Este miércoles, el presidente de Estados Unidos, Donald Trump, concluyó su viaje a Las Vegas, estado de Nevada, donde 58 personas murieron y más de 500 resultaron heridas el pasado domingo.

Ese día, un hombre disparó desde el 32º piso de un edificio contra una multitud que asistía a un concierto de música country realizado al aire libre.

El mandatario visitó a algunas víctimas y a agentes de seguridad que respondieron al ataque, pero se rehusó a abordar el tema del control de armas. "No hablaremos hoy sobre la violencia de las armas.

Esto fue obra de una persona enferma y demente”, declaró Trump en un breve encuentro con los medios de comunicación que tuvo lugar en el University Medical Center.

"Quiero destacar el trabajo de los profesionales que han tratado a las víctimas. Han hecho una labor indescriptible.

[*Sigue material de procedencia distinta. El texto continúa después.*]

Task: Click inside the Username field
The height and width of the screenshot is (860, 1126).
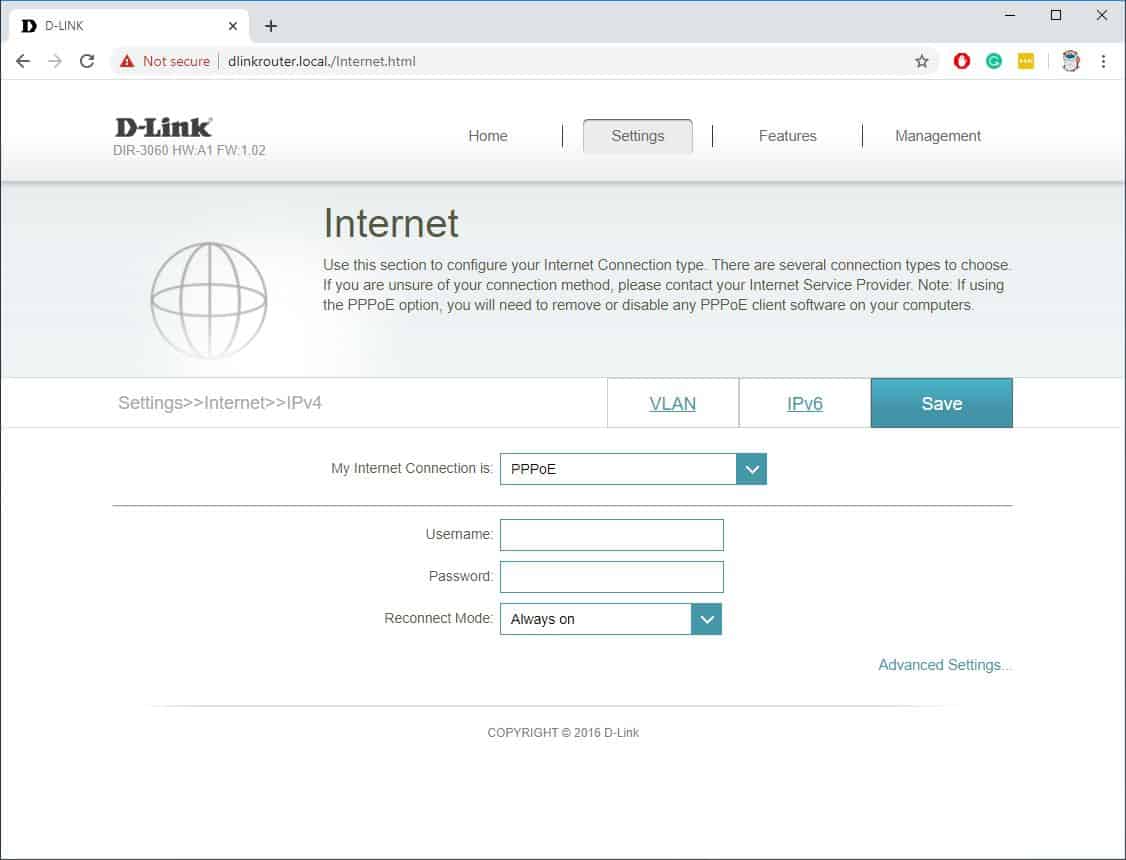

No queremos ver algo así de nuevo”, apuntó Trump, celebrando que la mayoría de los heridos recluidos en el centro médico recibirán el alta en las próximas horas, días y semanas.

Por último, valoró el "excepcional” trabajo de la Policía y el equipo de la unidad de élite SWAT que irrumpió en la habitación del hotel desde donde abrió fuego un hombre identificado como Stephen Paddock.

El jubilado de 64 años disparó durante un intervalo de entre 9 y 11 minutos con rifles semiautomáticos que había modificado para que dispararan más rápido.

Las autoridades han recuperado en total 47 armas de fuego en tres localizaciones diferentes, el hotel Mandalay Bay y dos residencias de Paddock.

Tras la visita al University Medical Center, Trump acudió a la sede principal de la Policía de Las Vegas, donde se reunió con las fuerzas de seguridad y servicios de emergencia que respondieron al ataque.

En todo momento evitó hablar sobre el control de las armas de fuego en Estados Unidos.

Durante la campaña electoral de 2016, Trump recibió el apoyo de la Asociación Nacional del Rifle (NRA), el mayor grupo de presión contrario al control de armas de fuego y que destina millones de dólares a proteger la Segunda Enmienda de la Constitución.

Ese es el segmento de la Carta Magna estadounidense que protege el derecho a portar armas.

Los investigadores le informaron al diario "Los Angeles Times” que, aunque Paddock comenzó a comprar armas hace más de veinte años, la mayoría del arsenal descubierto lo compró desde octubre de 2016.

El Buró Federal de Investigaciones (FBI) tiene ahora bajo custodia a Marilou Danley, de 62 años, pareja del autor de la matanza y declarada "persona de interés” para la investigación.

Danley, de origen filipino y nacionalidad australiana, llegó este martes por la noche a Los Ángeles (California) después de pasar al menos 15 días fuera de Estados Unidos.